The majority of the study described and discussed within this volume concerns the experience of first year science undergraduates in the fields of biology, chemistry, physics and statistics, and the consideration of a role for field-specific language competence in performance for the first contact of students with tertiary science education. The studies conducted identified language difficulties and then set about addressing such difficulties via particular teaching and learning interventions focused on language. The importance of language to science education has been discussed and studied previously (Wellington & Osborne, 2001). One earlier study suggested that first year university biology students encounter more new words than their counterparts studying foreign languages in their first year (Yager, 1983; Wandersee, 1988). Given this evidence, the centrality of language to successful science learning has not been generally embraced, and is at best an auxiliary issue.
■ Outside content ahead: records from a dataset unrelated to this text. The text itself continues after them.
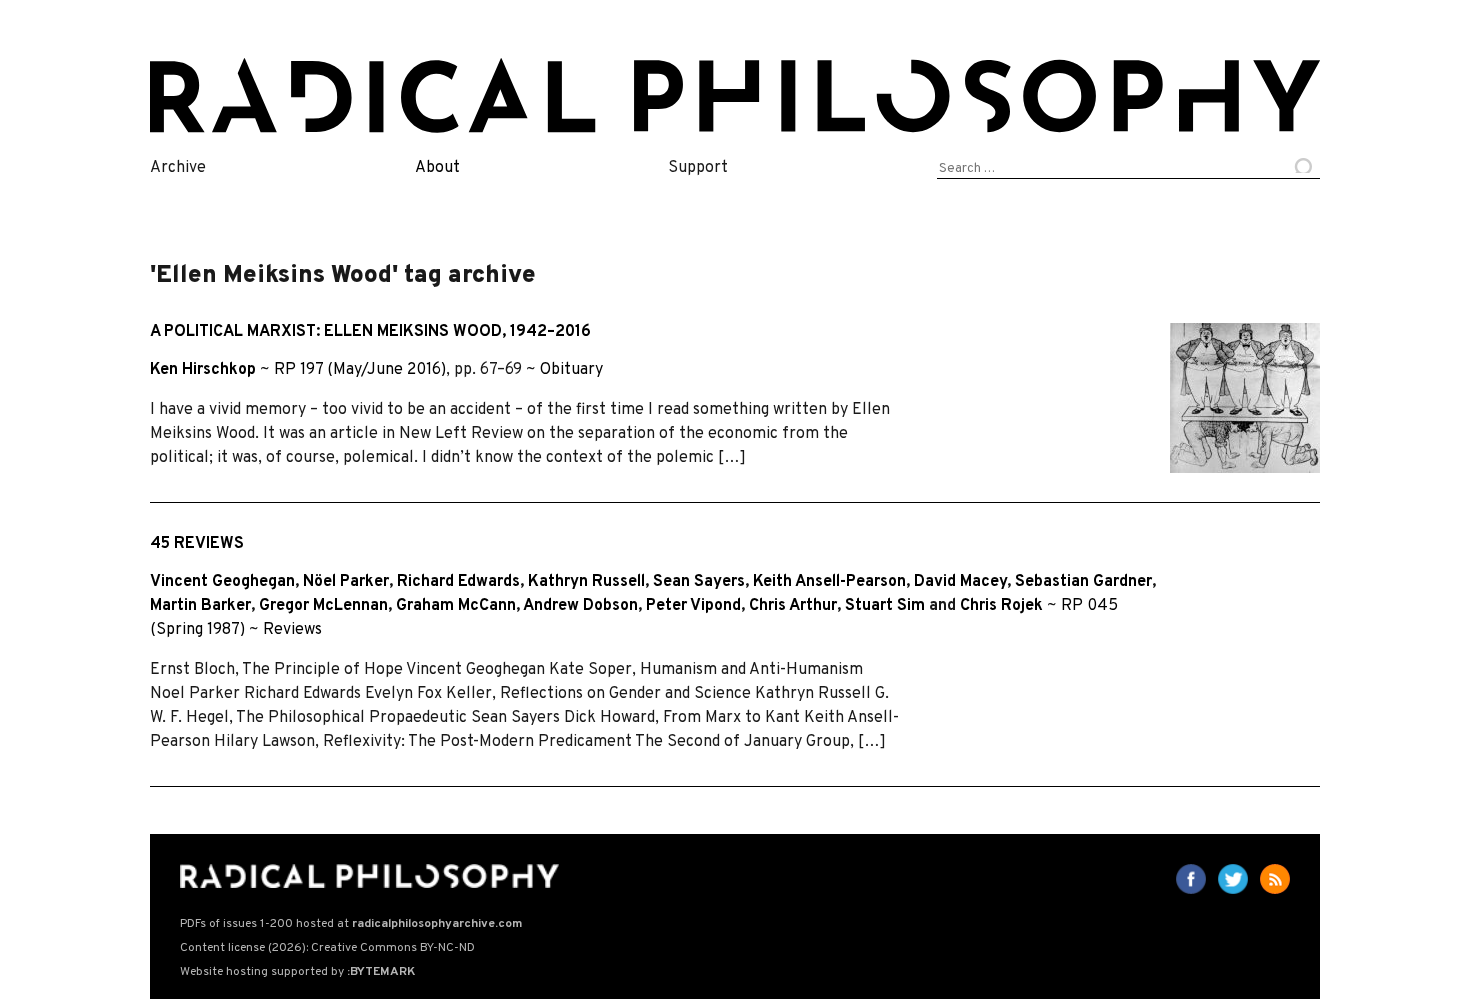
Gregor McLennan (323, 606)
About (437, 168)
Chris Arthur (793, 606)
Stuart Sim (885, 606)
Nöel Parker (346, 582)
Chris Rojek (1001, 606)
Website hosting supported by (297, 972)
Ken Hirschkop (203, 370)
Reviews (292, 630)
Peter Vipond (693, 606)
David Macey (960, 582)
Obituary (571, 370)
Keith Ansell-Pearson (829, 582)
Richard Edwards (458, 582)
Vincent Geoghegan (222, 582)
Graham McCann (456, 606)
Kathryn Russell (586, 582)
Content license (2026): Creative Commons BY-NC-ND (327, 948)
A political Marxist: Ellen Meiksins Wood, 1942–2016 (370, 332)
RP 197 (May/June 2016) (360, 370)
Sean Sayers (699, 582)
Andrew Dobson (580, 606)
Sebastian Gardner (1083, 582)
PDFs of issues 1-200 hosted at (351, 924)
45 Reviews (197, 544)
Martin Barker (200, 606)
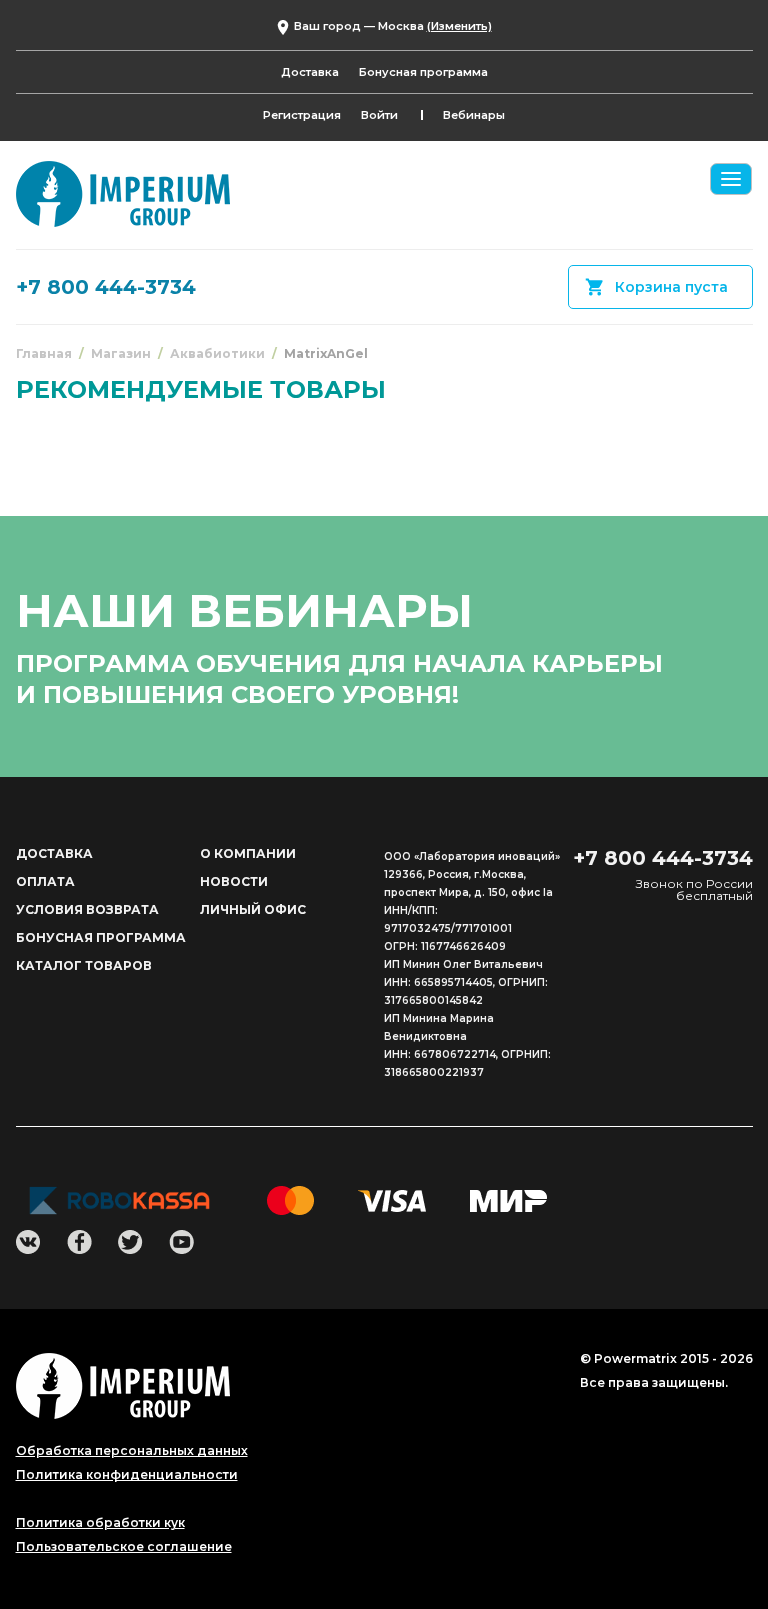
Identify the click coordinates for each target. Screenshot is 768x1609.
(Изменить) (459, 26)
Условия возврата (87, 909)
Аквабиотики (217, 353)
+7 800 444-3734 (106, 287)
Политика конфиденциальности (127, 1475)
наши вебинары (244, 610)
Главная (44, 353)
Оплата (45, 881)
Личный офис (253, 909)
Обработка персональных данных (132, 1451)
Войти (379, 115)
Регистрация (302, 115)
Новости (234, 881)
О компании (248, 853)
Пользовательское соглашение (124, 1547)
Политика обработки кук (100, 1523)
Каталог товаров (84, 965)
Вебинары (474, 115)
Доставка (310, 72)
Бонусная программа (423, 72)
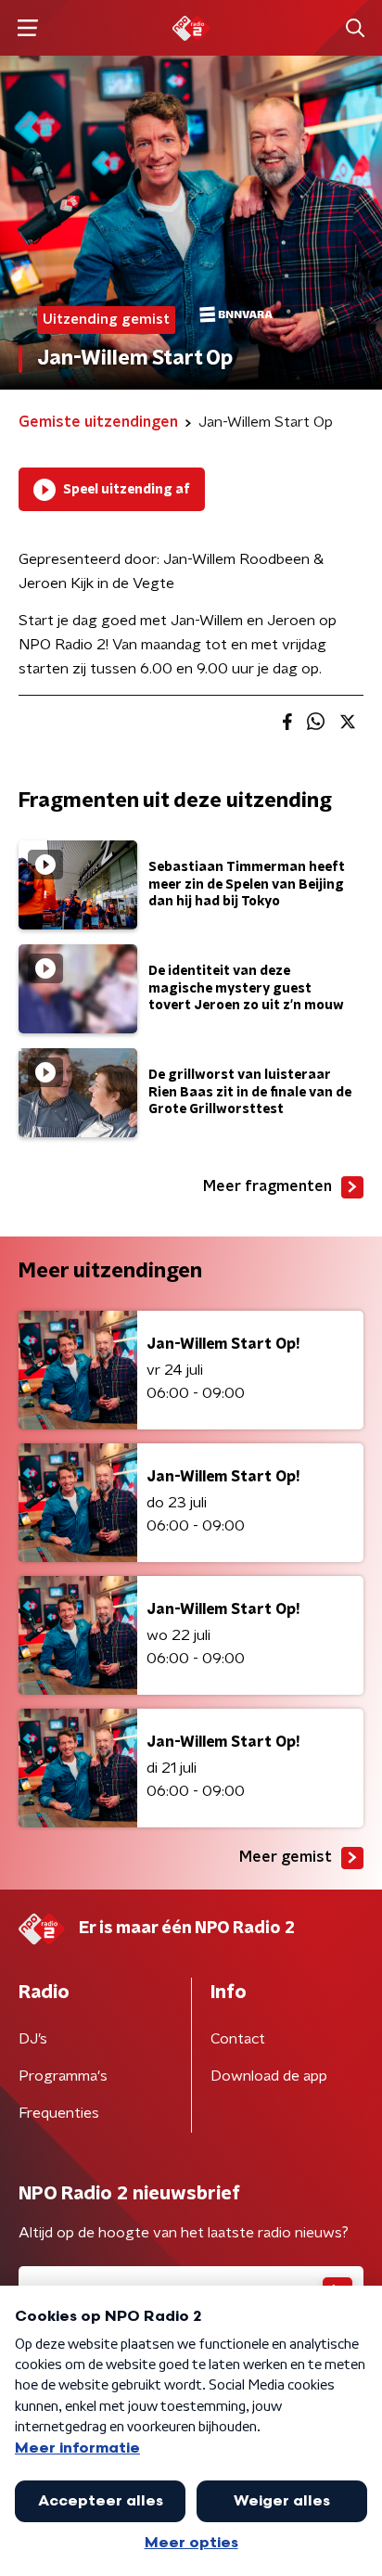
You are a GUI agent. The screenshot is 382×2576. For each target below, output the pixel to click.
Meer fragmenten (267, 1186)
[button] (27, 28)
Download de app (268, 2076)
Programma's (63, 2076)
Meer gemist (285, 1857)
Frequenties (59, 2113)
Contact (237, 2038)
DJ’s (33, 2038)
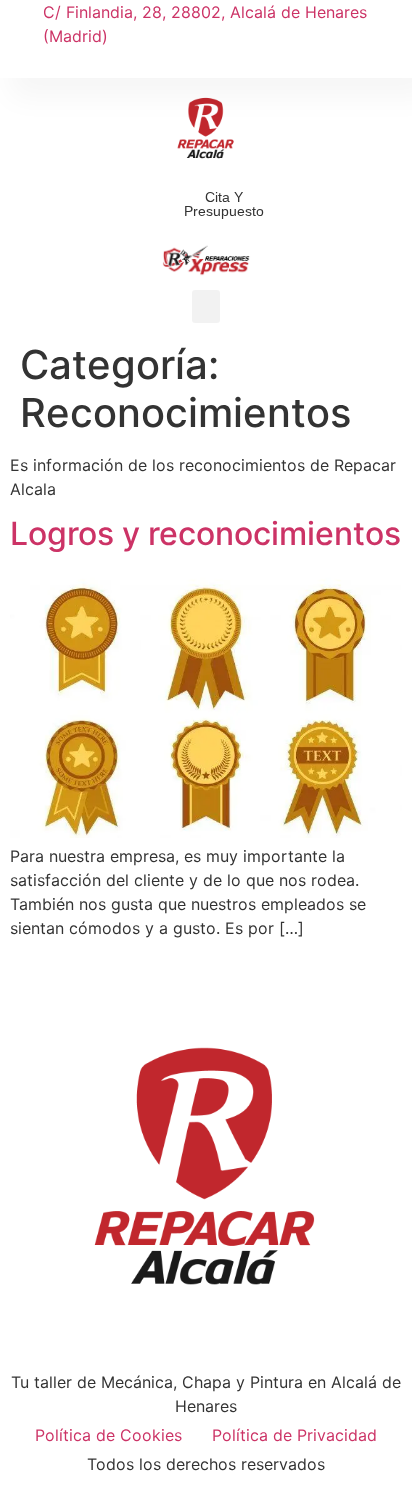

This chapter examines the role of language in learning in the advanced undergraduate subject of Genetics (with some reference also to the associated but separate subject Molecular Biology). The students involved in these studies were experienced university students with at least a year of tertiary level study when they entered Genetics. Also different to the other studies contained here, language support had been introduced three years earlier than for first year biology, chemistry and physics, and as such was a standard aspect of teaching once the formal study began (Zhang & Lidbury, 2006). This chapter describes the language interventions used in teaching genetics, the results of language comprehension (and confidence) testing using everyday words that also have usage in science (the same analysis as for first year biology, chemistry and physics, described in other chapters) and a statistical analysis of student data to reveal which learning factors, including language, are associated with student performance in undergraduate Genetics.